PORTABLE_FUNCTION PortableMDArray(T *data, int nx1) noexcept
      : pdata_(data), nx1_(nx1), nx2_(1), nx3_(1), nx4_(1), nx5_(1), nx6_(1) {}
  PORTABLE_FUNCTION
  PortableMDArray(T *data, int nx2, int nx1) noexcept
      : pdata_(data), nx1_(nx1), nx2_(nx2), nx3_(1), nx4_(1), nx5_(1), nx6_(1) {
  }
  PORTABLE_FUNCTION
  PortableMDArray(T *data, int nx3, int nx2, int nx1) noexcept
      : pdata_(data), nx1_(nx1), nx2_(nx2), nx3_(nx3), nx4_(1), nx5_(1),
        nx6_(1) {}

To

  template <typename... NXs>
  PORTABLE_FUNCTION PortableMDArray(T *p, NXs... nxs) noexcept
      : PortableMDArray(p, nx_arr(nxs...), sizeof...(NXs)) {}

The single-value dimension variables int nxN_ have been replaced with a staticly sized container std::array<size_t, MAXDIM> nxs_. Also added PortableMDArray::rank_ member to avoid some reevaluations, though I'm not sure it's necessary.

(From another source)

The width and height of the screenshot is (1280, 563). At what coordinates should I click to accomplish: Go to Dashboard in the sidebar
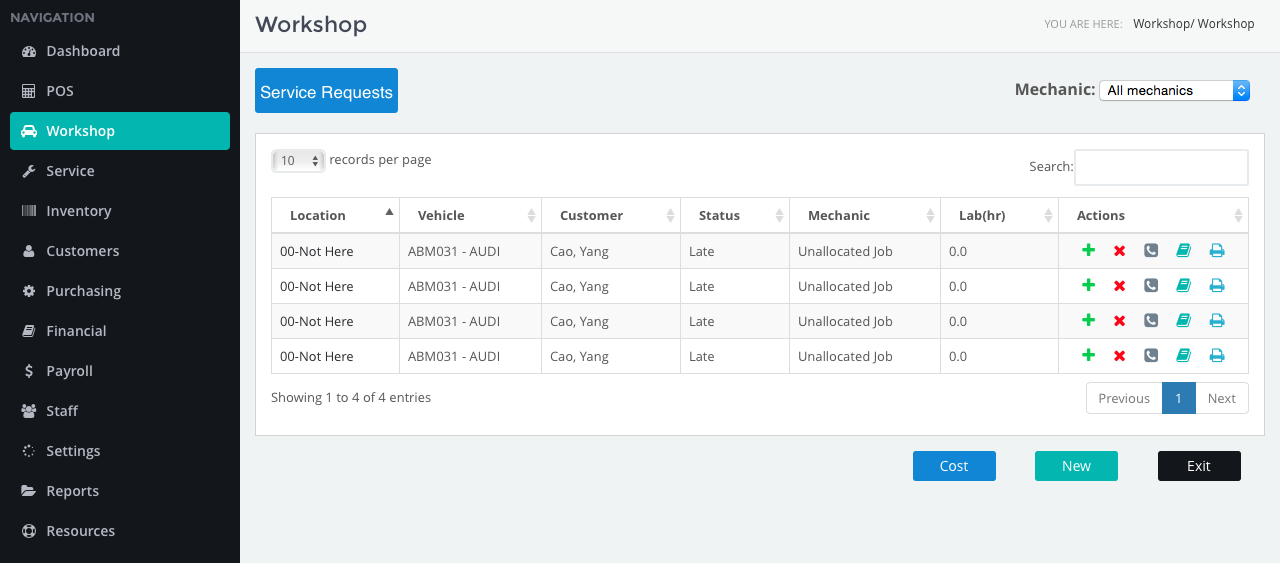[83, 51]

Currently WIP, so documentation is wanting and a few function names/namespaces are silly/inconsistent/gibberish. I know there can be some reluctance about this coding style, so I wanted to get a "at least compiles" version up and gauge interest in iterating on it. (Actually passes a few tests! but haven't tried spiner with this yet).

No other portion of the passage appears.